● **Aim**:
Please arrange everything from the start of the entries down to the line containing "[x=809, y=1150]" as a numbered list, skipping any blank lines.

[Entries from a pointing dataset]
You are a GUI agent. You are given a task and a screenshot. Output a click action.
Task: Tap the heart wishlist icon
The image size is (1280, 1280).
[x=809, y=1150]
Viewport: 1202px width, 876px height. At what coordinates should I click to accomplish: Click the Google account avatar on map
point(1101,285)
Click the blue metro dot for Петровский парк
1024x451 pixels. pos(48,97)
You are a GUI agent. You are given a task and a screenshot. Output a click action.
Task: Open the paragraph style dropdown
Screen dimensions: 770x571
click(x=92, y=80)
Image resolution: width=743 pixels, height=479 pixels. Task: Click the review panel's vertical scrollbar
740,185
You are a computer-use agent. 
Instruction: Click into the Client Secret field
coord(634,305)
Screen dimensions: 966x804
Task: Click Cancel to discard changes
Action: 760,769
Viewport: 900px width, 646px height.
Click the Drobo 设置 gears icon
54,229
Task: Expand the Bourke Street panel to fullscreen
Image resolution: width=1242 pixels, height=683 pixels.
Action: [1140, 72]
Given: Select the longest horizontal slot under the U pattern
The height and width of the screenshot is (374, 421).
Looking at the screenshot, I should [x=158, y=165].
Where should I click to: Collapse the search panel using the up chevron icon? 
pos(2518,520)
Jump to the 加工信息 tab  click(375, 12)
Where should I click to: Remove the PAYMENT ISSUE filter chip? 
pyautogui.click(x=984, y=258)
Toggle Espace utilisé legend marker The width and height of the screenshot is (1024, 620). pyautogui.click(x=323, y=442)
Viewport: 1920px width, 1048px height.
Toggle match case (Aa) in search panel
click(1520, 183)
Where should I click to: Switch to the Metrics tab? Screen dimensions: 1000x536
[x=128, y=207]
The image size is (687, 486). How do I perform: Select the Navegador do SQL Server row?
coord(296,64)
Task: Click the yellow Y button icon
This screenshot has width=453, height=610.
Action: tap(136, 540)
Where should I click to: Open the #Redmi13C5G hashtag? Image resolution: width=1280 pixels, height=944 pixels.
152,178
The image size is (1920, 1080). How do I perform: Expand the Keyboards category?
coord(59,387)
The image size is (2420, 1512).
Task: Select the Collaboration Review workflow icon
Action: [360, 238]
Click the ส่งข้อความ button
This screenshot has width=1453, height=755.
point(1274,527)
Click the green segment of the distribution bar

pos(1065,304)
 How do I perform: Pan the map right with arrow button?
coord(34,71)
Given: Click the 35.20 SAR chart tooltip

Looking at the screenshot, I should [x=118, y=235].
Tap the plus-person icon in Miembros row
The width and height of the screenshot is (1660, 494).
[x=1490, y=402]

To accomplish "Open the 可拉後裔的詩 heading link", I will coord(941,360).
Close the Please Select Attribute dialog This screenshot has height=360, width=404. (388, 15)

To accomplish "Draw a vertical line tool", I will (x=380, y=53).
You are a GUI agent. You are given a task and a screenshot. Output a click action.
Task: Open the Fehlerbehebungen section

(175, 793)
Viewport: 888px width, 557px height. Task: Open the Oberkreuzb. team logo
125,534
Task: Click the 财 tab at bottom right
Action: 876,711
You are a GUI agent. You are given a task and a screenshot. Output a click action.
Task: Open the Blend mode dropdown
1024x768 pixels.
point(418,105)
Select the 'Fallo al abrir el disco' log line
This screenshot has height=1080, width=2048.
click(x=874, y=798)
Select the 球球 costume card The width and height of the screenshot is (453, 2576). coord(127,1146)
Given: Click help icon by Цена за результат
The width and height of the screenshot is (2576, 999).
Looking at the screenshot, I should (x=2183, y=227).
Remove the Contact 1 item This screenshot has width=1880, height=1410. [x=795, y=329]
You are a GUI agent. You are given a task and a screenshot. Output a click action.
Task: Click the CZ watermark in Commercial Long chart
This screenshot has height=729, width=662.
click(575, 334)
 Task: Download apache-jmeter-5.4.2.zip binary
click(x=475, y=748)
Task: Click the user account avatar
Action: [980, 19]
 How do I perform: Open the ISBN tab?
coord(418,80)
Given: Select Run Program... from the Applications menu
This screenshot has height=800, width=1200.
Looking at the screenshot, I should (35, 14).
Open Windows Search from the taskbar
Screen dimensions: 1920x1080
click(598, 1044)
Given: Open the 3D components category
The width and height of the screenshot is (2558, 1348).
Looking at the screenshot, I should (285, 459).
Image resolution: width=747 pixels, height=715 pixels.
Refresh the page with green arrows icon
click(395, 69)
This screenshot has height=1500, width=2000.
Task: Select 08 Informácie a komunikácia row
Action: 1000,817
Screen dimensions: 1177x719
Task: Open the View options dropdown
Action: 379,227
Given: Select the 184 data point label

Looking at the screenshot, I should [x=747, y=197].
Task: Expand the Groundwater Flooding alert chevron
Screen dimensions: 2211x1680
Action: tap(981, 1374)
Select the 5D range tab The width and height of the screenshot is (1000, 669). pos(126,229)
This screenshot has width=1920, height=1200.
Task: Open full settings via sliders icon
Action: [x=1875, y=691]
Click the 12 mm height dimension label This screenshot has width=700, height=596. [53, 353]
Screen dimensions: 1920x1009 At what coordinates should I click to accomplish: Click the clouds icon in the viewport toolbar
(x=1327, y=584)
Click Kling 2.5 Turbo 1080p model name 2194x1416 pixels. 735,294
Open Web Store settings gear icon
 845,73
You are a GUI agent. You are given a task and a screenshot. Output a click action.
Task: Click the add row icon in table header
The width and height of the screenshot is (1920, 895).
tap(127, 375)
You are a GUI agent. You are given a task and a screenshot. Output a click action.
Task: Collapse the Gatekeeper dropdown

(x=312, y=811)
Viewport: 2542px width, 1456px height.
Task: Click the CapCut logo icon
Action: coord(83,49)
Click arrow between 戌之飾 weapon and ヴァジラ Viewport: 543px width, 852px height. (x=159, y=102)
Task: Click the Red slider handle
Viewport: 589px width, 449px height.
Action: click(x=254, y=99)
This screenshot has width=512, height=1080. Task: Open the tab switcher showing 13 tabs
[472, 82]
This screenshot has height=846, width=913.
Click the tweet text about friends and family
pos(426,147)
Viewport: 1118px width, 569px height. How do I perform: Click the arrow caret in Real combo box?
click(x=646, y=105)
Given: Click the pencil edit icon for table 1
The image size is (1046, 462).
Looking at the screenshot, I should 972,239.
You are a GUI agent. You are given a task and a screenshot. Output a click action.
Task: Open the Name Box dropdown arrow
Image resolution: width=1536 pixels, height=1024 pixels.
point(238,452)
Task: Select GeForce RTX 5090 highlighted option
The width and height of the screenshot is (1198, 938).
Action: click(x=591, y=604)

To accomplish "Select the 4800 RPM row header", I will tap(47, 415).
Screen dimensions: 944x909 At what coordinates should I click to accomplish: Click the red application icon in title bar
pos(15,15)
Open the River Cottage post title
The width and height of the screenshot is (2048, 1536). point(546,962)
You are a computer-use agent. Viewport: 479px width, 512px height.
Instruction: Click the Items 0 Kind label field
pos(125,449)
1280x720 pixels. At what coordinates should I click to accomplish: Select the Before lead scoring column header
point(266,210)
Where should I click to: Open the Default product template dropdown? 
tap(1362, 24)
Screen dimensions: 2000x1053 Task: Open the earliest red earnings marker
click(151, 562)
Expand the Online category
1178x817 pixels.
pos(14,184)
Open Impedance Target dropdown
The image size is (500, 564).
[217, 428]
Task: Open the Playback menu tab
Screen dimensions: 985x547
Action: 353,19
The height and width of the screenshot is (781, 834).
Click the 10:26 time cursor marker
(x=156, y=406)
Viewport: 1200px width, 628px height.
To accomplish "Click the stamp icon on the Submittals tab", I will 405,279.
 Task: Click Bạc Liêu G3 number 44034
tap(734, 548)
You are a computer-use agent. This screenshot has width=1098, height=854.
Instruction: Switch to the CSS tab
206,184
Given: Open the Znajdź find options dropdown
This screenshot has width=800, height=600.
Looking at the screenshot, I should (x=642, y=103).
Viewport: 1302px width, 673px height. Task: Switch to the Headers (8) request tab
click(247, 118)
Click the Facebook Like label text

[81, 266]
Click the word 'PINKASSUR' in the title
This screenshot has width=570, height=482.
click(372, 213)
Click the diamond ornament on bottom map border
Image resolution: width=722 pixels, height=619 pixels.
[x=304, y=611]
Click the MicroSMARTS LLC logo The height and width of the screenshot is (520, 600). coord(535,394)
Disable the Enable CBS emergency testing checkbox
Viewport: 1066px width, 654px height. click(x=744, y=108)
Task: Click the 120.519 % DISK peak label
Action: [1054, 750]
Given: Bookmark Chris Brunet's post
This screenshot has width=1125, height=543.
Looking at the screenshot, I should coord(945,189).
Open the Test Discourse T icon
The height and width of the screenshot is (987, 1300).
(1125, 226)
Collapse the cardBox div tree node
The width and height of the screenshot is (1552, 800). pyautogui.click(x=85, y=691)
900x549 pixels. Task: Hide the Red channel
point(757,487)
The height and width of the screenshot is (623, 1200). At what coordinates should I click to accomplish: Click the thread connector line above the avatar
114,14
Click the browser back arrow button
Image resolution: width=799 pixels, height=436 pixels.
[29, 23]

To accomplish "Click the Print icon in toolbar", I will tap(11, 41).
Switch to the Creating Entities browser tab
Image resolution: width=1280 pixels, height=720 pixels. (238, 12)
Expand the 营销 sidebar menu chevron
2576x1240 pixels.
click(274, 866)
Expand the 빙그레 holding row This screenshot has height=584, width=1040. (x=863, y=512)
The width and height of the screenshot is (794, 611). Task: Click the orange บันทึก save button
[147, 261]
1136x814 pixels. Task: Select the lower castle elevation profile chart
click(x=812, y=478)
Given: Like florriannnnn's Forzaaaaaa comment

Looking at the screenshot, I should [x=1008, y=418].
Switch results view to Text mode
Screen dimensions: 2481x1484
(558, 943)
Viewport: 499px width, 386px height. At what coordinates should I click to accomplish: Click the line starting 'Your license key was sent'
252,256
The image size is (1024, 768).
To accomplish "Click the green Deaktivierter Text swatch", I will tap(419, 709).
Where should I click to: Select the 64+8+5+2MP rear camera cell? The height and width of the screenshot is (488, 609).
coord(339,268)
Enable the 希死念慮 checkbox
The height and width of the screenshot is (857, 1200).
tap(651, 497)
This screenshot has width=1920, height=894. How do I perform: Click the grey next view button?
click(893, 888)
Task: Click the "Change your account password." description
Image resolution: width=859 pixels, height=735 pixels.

● **Final result**:
1. You are a GUI agent. You are given a task and a screenshot. Output a click action.
2. Task: Tap the heart wishlist icon
3. The image size is (1280, 1280).
4. [x=809, y=1150]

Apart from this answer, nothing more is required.